A reforma administrativa, nome bonito para descrever o desmonte de políticas de preservação ambiental e controle, nada mais é do que a redução do aparato de combate aos descartes irregulares e criminosos de lixo e entulho, bem como, ao enxugamento da máquina pública que resulta em prejuízo para a população.
Manter ou reformar a AMLURB seria a opção mais sensata, pois, mesmo com problemas estruturais e com dificuldades na organização dos resíduos, esta autarquia seria estratégia para elevar os índices de reciclagem na cidade, bem como, concentrar o conhecimento sobre o negócio num espaço imune à interferência política preservando as decisões técnicas e a manutenção dos serviços ambientais.
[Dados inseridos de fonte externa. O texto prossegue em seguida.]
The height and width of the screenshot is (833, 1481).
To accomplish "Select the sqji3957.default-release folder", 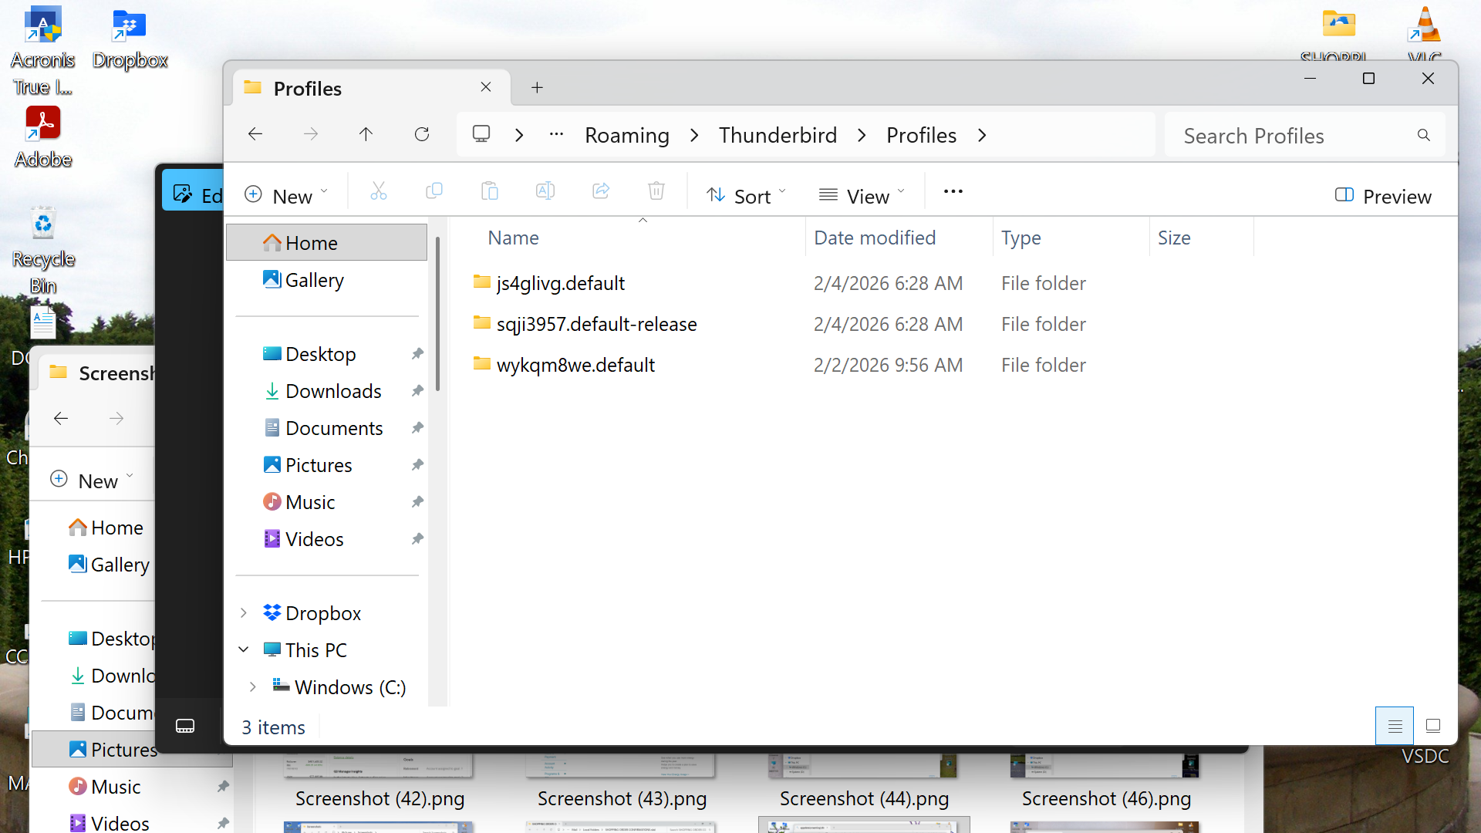I will pos(596,324).
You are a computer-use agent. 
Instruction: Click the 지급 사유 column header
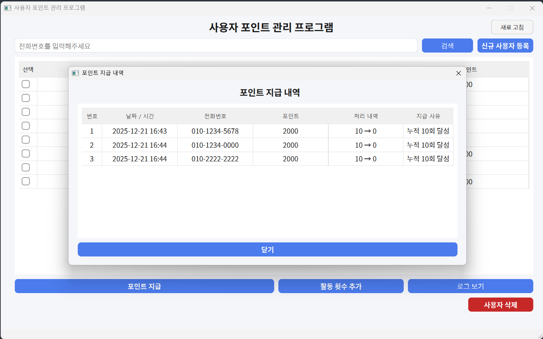pos(428,116)
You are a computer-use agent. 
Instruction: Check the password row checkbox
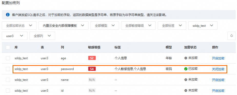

O decreto municipal 60353/2021 desconsidera a realidade paulistana, assim como, ignora os recentes eventos relacionados aos resíduos sólidos, incluindo o RCD. Transferir as funções da AMLURB para as subprefeituras é garantir a impunidade, especialmente a existência de aterros clandestinos.
A decisão, notadamente equivocada e mal intencionada, mostra a ojeriza do prefeito à preservação ambiental. Ainda mostra um total desconhecimento dos problemas mais profundos na gestão dos resíduos na cidade. É certo e seguro que isso contribuirá para o retrocesso na gestão ambiental e exigirá da sociedade uma cobrança mais contundente para padrões mínimos na preservação ambiental e no atendimento ao Marco Legal do Saneamento e à Política Nacional de Resíduos Sólidos.
É ainda um mal exemplo para as cidades da Região Metropolitana que recebem boa parte do entulho legal e ilegal da capital e não tem ferramentas para controlar e não encontram na cidade uma forma de resolver esses crimes, uma vez que a mentalidade da cidade e seus administradores é imbuída de incongruências técnicas e conceituais.
Ainda hoje encontramos servidores municipais que pensam que o resíduo que sai de São Paulo não é mais responsabilidade do município. Ledo engano.
Assim como no estado, com o fatídico Plano Estadual de Resíduos Sólidos, baseado em nada e entregue e terceirizado a grupo de lobbies, o impacto negativo dessas políticas poderá ultrapassar 10 anos.
Repassar as funções da AMLURB para uma nova agência deve atrasar o avanço da regulamentação do transporte de RCD, bem como, interromper um processo de formação e domínio do conhecimento sobre resíduos da construção e seus crimes.
A decisão tomada pela prefeitura de São Paulo mostra que os absurdos cometidos nos últimos anos devem persistir na agenda pública.